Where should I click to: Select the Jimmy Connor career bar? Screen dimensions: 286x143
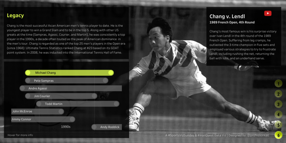[x=43, y=119]
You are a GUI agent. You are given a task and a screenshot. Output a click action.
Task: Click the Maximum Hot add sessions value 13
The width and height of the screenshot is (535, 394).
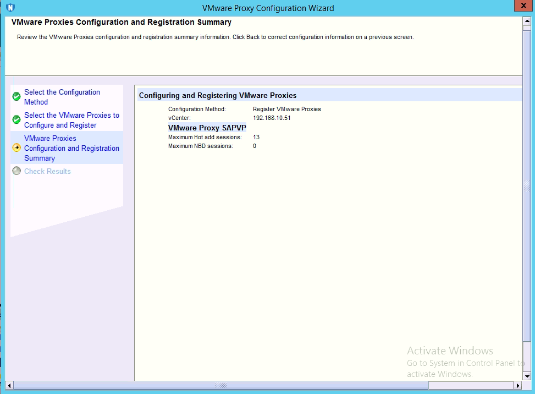pyautogui.click(x=256, y=137)
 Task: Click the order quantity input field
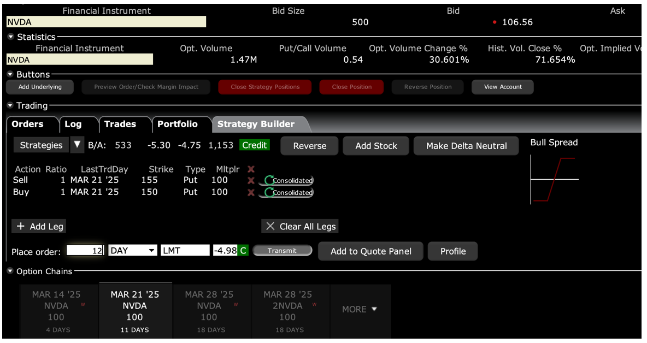85,251
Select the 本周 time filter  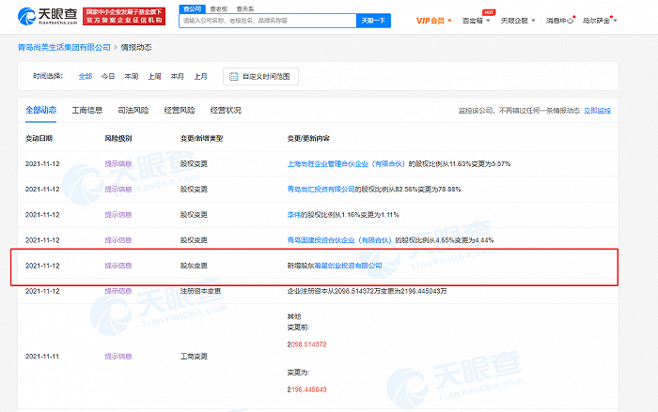[x=131, y=76]
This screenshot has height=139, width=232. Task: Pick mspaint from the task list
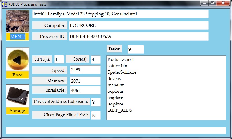pos(115,85)
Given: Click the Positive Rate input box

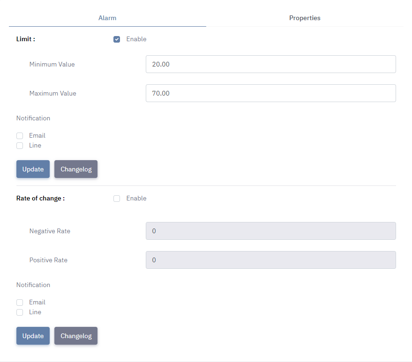Looking at the screenshot, I should coord(270,260).
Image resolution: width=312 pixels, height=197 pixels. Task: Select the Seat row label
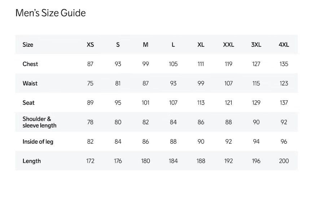28,103
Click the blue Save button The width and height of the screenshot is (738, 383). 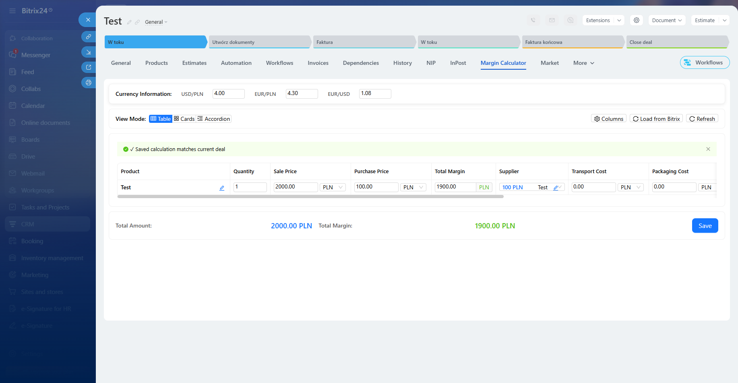(705, 226)
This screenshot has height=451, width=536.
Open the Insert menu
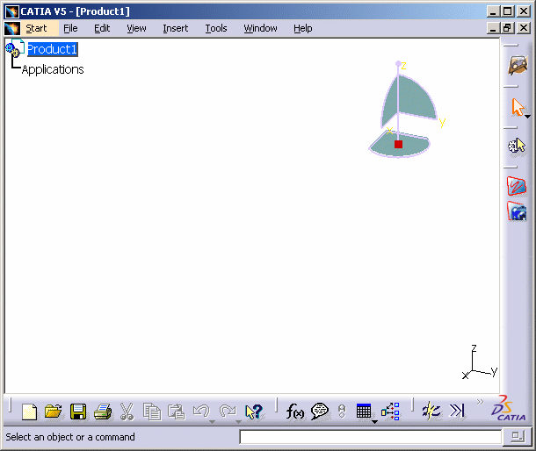click(x=175, y=28)
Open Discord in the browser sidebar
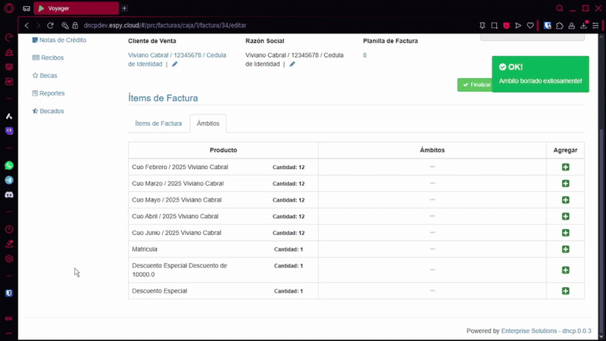 9,195
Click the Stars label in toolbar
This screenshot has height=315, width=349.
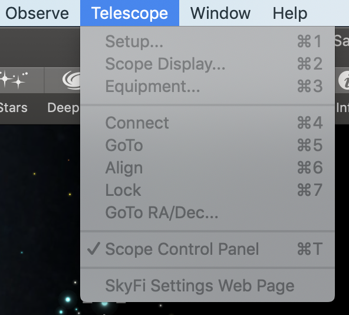pyautogui.click(x=14, y=108)
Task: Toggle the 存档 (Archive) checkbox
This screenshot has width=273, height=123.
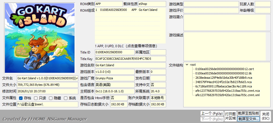Action: [x=21, y=98]
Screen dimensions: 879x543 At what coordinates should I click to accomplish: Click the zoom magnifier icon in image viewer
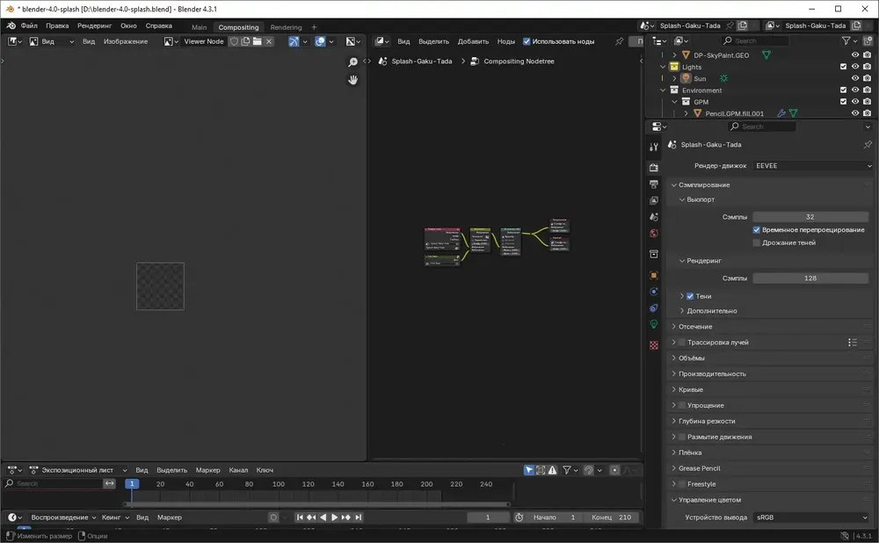pos(352,62)
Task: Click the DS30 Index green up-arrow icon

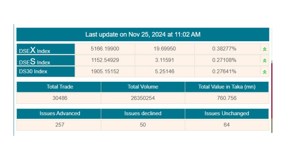Action: click(x=265, y=72)
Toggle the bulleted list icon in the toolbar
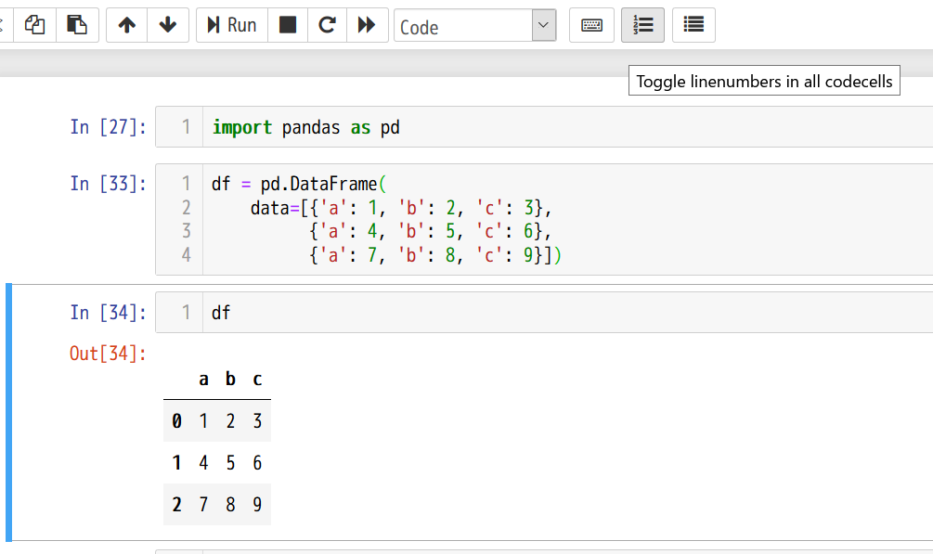This screenshot has height=554, width=933. [x=693, y=25]
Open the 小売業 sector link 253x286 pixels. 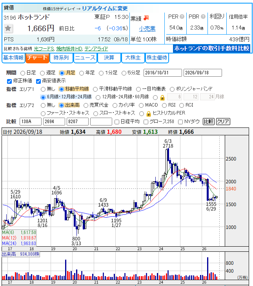pyautogui.click(x=147, y=29)
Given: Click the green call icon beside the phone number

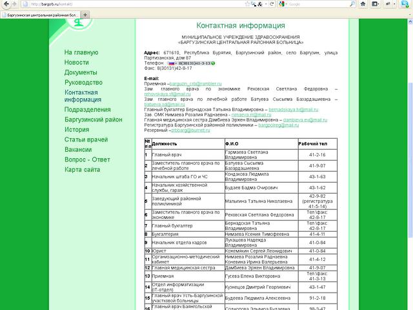Looking at the screenshot, I should click(x=213, y=63).
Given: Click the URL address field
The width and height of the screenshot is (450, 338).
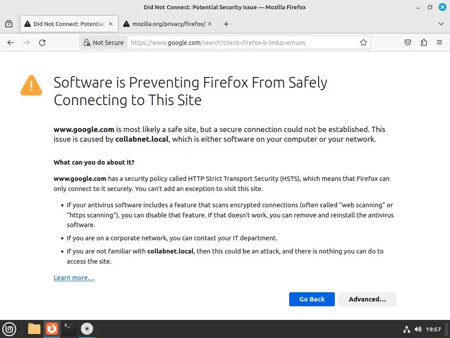Looking at the screenshot, I should 242,43.
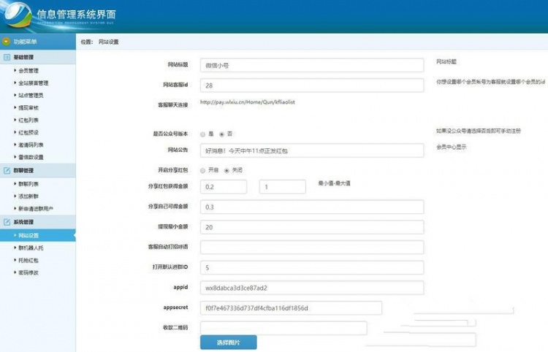Viewport: 548px width, 352px height.
Task: Click the 选择图片 button
Action: click(228, 342)
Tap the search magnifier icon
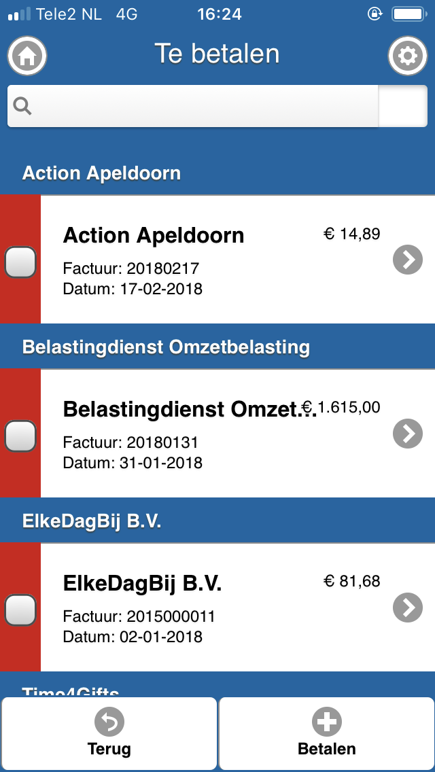435x772 pixels. point(22,106)
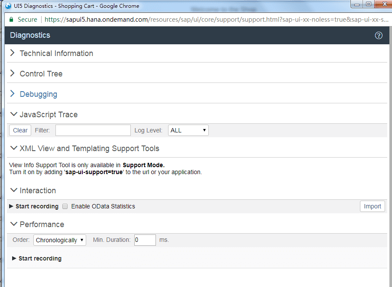Expand the Debugging section

pyautogui.click(x=13, y=94)
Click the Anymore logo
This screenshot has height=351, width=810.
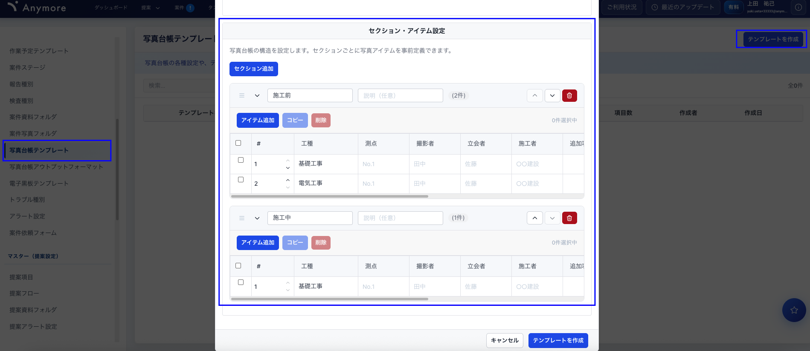click(37, 8)
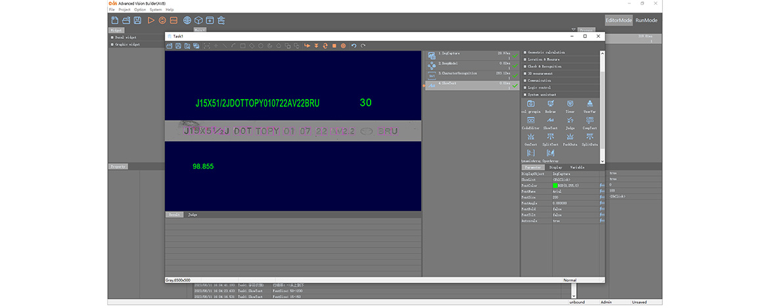Select the 3.CharacterRecognition step

click(x=458, y=74)
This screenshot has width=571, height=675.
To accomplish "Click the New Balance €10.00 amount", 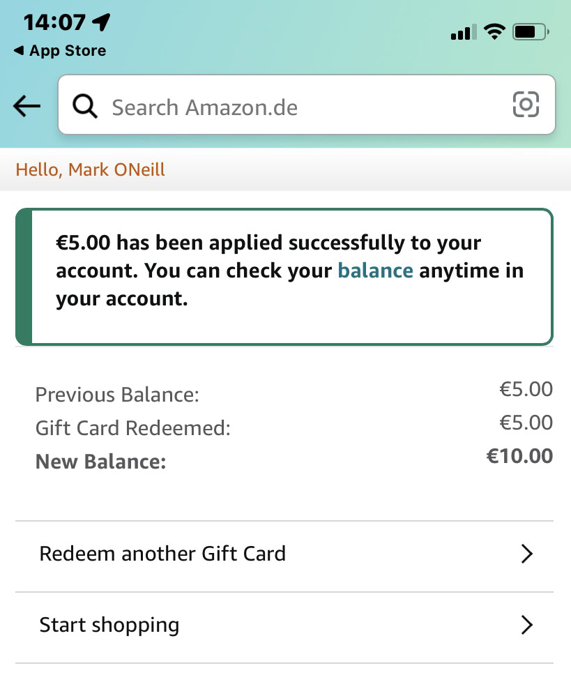I will (x=519, y=457).
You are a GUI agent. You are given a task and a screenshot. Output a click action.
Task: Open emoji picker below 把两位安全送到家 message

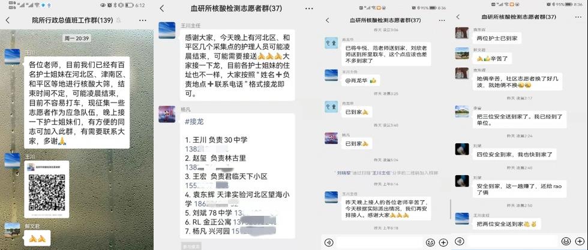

****************

» **Description of the task**
Return the stretch of data that begins with the line showing "Given: Click the URL address field" and goes on through the line showing "Click the Anymore logo", exactly, with pictures removed.

» **Response to the task**
Given: Click the URL address field
The width and height of the screenshot is (450, 338).
Looking at the screenshot, I should 242,43.
Viewport: 548px width, 352px height.
Task: Click the 选择图片 button
Action: click(228, 342)
Tap the search magnifier icon
435x772 pixels. point(22,106)
Expand the Debugging section

pyautogui.click(x=13, y=94)
Click the Anymore logo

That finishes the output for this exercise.